> [Description of the task] List each line in the records below that contains the word "input".

> [Task data]
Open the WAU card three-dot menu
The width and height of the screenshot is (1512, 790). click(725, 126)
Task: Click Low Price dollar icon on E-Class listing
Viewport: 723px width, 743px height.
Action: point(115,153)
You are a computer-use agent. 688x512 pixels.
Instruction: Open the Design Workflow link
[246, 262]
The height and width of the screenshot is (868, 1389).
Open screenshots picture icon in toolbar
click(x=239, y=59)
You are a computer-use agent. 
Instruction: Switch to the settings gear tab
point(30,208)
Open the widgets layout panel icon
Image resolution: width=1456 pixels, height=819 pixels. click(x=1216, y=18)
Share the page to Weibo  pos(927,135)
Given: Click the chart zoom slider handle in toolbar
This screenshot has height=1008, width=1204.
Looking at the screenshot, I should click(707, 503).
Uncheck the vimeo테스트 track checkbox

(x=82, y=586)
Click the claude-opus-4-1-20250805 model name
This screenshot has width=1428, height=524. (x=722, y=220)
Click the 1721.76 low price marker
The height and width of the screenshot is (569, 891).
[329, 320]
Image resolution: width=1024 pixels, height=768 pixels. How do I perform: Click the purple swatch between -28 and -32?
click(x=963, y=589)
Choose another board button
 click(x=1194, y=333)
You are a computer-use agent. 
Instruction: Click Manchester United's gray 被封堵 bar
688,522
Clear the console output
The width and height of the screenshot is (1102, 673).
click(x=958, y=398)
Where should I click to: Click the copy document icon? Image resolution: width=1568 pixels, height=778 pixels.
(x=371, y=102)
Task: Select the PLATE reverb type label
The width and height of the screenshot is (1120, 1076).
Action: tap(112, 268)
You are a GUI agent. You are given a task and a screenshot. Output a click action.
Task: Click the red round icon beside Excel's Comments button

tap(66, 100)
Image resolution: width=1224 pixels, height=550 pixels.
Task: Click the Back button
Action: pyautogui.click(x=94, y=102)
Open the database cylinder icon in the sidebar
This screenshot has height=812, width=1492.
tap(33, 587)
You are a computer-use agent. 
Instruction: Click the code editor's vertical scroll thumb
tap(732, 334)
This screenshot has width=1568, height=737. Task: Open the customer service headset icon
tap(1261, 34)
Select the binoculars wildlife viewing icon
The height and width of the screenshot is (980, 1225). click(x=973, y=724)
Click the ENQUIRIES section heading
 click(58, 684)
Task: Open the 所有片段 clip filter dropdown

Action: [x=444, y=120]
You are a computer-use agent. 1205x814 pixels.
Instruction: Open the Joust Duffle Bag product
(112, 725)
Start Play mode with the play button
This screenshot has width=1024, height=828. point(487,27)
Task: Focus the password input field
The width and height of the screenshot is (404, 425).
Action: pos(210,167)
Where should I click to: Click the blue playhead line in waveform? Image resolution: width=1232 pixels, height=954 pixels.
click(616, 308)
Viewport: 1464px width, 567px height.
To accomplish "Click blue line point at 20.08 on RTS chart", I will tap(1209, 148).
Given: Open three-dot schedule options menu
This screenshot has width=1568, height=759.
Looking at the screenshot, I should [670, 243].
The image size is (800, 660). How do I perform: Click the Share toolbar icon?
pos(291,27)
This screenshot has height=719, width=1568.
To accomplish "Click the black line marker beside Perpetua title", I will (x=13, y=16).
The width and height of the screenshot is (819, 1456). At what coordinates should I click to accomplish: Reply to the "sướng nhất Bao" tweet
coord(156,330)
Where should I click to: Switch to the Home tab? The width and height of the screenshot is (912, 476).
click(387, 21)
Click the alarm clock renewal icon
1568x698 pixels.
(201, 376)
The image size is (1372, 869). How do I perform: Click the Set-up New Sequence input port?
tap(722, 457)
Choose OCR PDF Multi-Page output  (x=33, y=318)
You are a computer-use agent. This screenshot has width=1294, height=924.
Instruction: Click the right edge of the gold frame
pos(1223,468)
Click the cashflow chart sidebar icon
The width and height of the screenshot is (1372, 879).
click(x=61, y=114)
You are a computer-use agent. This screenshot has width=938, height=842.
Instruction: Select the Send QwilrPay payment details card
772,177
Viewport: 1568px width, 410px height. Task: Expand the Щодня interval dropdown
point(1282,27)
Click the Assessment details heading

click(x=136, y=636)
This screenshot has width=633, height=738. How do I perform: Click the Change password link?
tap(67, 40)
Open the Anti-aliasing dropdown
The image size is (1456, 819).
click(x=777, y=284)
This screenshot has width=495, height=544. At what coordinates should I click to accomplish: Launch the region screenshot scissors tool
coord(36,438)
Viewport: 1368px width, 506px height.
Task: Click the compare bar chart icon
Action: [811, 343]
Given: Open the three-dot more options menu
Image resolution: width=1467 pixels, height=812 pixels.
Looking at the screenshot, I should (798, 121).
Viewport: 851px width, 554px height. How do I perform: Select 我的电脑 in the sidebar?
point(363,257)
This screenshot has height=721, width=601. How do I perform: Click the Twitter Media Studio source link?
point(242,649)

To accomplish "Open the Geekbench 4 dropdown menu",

> [Result of this task]
Task: Focus the password input field
The image size is (1372, 869). How do I perform: Click the Set-up New Sequence input port?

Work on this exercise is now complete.